У медсестер на пятом этаже он выяснил, что Харрисона поместили в палату 518. Это была не одноместная палата, но обилие пустых коек в больнице делало возможным превратить ее в отдельную на все время, которое понадобится для полного выздоровления Харрисона.
Когда Джоунас вошел туда, Хелга и Джина уже заканчивали устраивать пациента, которого они поместили подальше от двери, у забрызганного дождем окна. Они облачили его в больничную пижаму и подключили к нему датчики электрокардиографа с дистанционной телеметрической функцией, способной воспроизводить ритмы его сердца на мониторе, установленном в комнате у медсестер.

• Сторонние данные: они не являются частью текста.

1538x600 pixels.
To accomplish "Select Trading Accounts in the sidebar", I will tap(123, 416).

На стойке у кровати висела капельница, наполненная прозрачной жидкостью, поступавшей в левую руку пациента, на которой явственно проступили следы от уколов, сделанных в вертолете санитарными врачами; прозрачная жидкость содержала обогащенную антибиотиками глюкозу, чтобы предотвратить обезвоживание организма и обеспечить защиту от многочисленных случайных инфекций, которые могут свести на нет все, что было достигнуто в реанимационной. Хелга причесала волосы Харрисона расческой, которую как раз в момент прихода Джоунаса прятала в ящик тумбочки. Джина осторожно накладывала на его веки специальную мазь, чтобы они не прилипали друг к другу, – опасность, которая грозит коматозным пациентам, долгое время пролежавшим с закрытыми глазами, в результате чего у них постепенно затухает деятельность слезных желез.

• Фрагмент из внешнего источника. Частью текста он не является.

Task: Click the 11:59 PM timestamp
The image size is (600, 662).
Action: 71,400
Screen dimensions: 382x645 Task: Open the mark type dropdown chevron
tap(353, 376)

– Сердце работает как мотор, – сказала Джина, увидев входящего Джоунаса. – Мне кажется, не пройдет и недели, как этот парень снова будет играть в гольф, танцевать и вообще делать все, что ему заблагорассудится. – Она откинула со лба слишком низко нависавшую челку. – Повезло человеку.
– Не будем торопиться с выводами, – охладил ее пыл Джоунас, зная повадки Смерти, способной притвориться, что отступила навсегда, а потом нежданно-негаданно нагрянуть и в самый последний момент вырвать из их рук победу.

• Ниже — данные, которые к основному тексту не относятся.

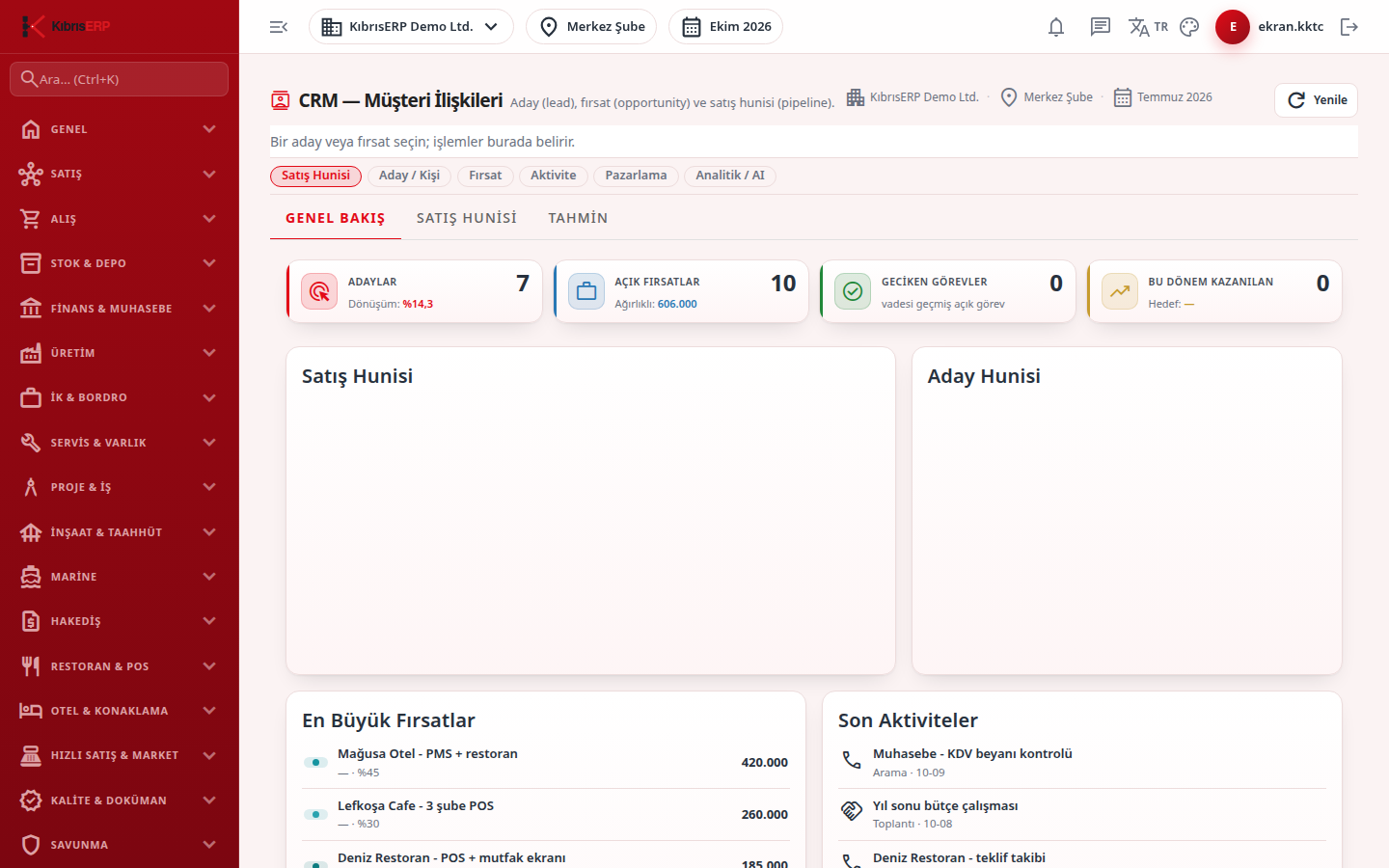This screenshot has width=1389, height=868.
Task: Open the theme palette icon
Action: click(x=1189, y=27)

Когда Джина и Хелга ушли, Джоунас полностью выключил свет в палате. Освещенная только чуть флюоресцирующим светом из коридора и зеленоватым свечением кардиомонитора комната наполнилась тенями.
Было очень тихо. У ЭКГ отключили звуковой сигнал, и лишь, бесконечной чередой пробегая по экрану, ритмично пульсировали светящиеся линии. Тишину нарушали только отдельные завывания ветра за окном да редкая приглушенная барабанная дробь дождя о стекло.
Джоунас стоял в ногах постели и смотрел на Харрисона. Что знал он о человеке, которому спас жизнь? Единственное, что тому тридцать восемь лет. Рост – выше пяти футов, вес – сто шестьдесят фунтов, шатен, глаза карие. В отличной физической форме.
А что кроется внутри его? Хатчфорд Бенджамин Харрисон. Какой он человек? Честный? Можно ли на него положиться? Верен ли он своей жене? Завистлив ли, жаден ли, отзывчив ли к горю других, умеет ли отличать хорошее от плохого?
Доброе ли у него сердце?
Умеет ли он любить по-настоящему?
В горячке реанимационных процедур, когда дорога́ каждая секунда и требуется сделать слишком много, а времени на это отпущено слишком мало, Джоунас не позволял себе думать о самой главной этической проблеме, с которой сталкивается любой врач, ибо задумайся он об этом, и все его усилия окончатся прахом. Сомневаться и гадать он будет позже, много позже… Мораль предписывает любому врачу стремиться сделать все от него зависящее, чтобы спасти жизнь пациенту, но всех ли надо спасать? Ведь если умирает злой человек, разве не будет более правильным – и этически оправданным – оставить его в когтях Смерти?